KATADATA - Terus melorotnya harga minyak dunia turut menyeret penurunan harga minyak sawit alias crude palm oil (CPO). Para pelaku industri sawit pun mulai khawatir, kondisi tersebut bisa mengancam kelangsungan program biodiesel besutan pemerintah pada tahun ini.
Gabungan Pengusaha Kelapa Sawit Indonesia (Gapki) mencatat rata-rata harga CPO pada tahun lalu mencapai US$ 614,2 per metrik ton atau anjlok 25 persen dibandingkan tahun sebelumnya. Anjloknya harga CPO sejalan dengan penurunan harga minyak dunia. Tahun ini, saat harga minyak terus melorot hingga di bawah US$ 30 per barel, Gapki memperkirakan harga CPO akan semakin turun ke kisaran US$ 400-US$ 500 per metrik ton. Artinya lebih rendah 20-30 persen dibandingkan tahun ini.
“Ini sesuatu yang tidak dapat dielakkan karena harga minyak turun. Harga CPO akan mencapai suatu titik keseimbangan baru yang akan menjadi acuan industri sawit,” kata Ketua Umum Gapki Djoko Supriyono saat pemaparan prospek industri sawit 2016 di Jakarta, Rabu (20/1).
Menurut dia, kalau harga minyak terus menurun yang menyeret harga CPO maka bisa menganggu program biodiesel nasional. Pasalnya, program yang mewajibkan penggunaan minyak sawit untuk bahan bakar biodiesel ini akan menambah subsidi dana pemerintah. Apalagi, tahun ini ada pemberlakuan mandatori biodiesel sebesar 20 persen (B20).
(Baca: Penurunan Harga Minyak Hambat Kebijakan Biodiesel)
Kondisi ini perlu mendapat perhatian pemerintah sehingga mengevaluasi kembali arah kebijakan program biodiesel tersebut. “Implikasinya besar terhadap subsidi. Pemerintah seharusnya mengevaluasi,” kata Djoko.
Dalam kesempatan yang sama, Direktur Eksekutif Gapki Fadhil Hasan juga memperkirakan besaran subsidi biodiesel untuk program mandatori B20 bakal semakin besar. Ia pun mempertanyakan kesiapan dana sawit yang dihimpun oleh Badan Pengelolaan Dana Perkebunan (BPDP).
Pasalnya, dana sawit yang bisa dihimpun tahun ini sebesar Rp 10 triliun plus dana carry over tahun lalu Rp 6 triliun.
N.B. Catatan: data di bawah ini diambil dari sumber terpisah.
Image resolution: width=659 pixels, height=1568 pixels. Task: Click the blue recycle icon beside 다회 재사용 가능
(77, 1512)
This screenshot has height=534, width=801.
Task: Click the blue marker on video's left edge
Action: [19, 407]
Sedangkan kebutuhan dana subsidi program mandatori B20 sekitar Rp 18 triliun hingga Rp 19 triliun. ”Harus ada evaluasi menyeluruh, supaya program ini tetap bisa berjalan,” kata Fadhil.
Di sisi lain, Djoko berharap perusahaan sawit perlu melakukan efisiensi tanpa pemutusan hubungan kerja (PHK) akibat penurunan harga CPO. Selain itu, memangkas investasi. Namun, perusahaan perlu meningkatkan produktivitas, terutama dari sisi petani sawit. "Intinya industri sawit saat ini lebih baik membuang lemak-lemaknya dulu," katanya.
(Baca: Gapki Prediksi Serapan Biodiesel Tahun Ini 20 Persen di Bawah Target)
Terkait target produksi CPO, Djoko menilai sisa efek El Nino sejak tahun lalu masih akan berdampak terhadap produksi sawit tahun ini. Kondisi ini berdampak terhadap mayoritas lahan sawit, terutama di Sumatera. Sayangnya, Djoko masih enggan menyebut spesifik target produksi sawit tahun ini. "Harapan kami produksi tidak turun banyak (dari 2015). Paling tidak flat, cenderung naik," katanya.
Sedangkan Fadhil menyebut peningkatan nilai tambah sawit melalui hilirisasi tetap harus dilakukan meski harga CPO anjlok. Solusinya, Gapki menyarankan kepada pemerintah agar melakukan zonasi penanaman untuk membantu investor menetapkan sentra bisnis sawit. "Zonasi khusus ini kami yakini akan mempermudah investor untuk masuk ke dalam industri ini," katanya.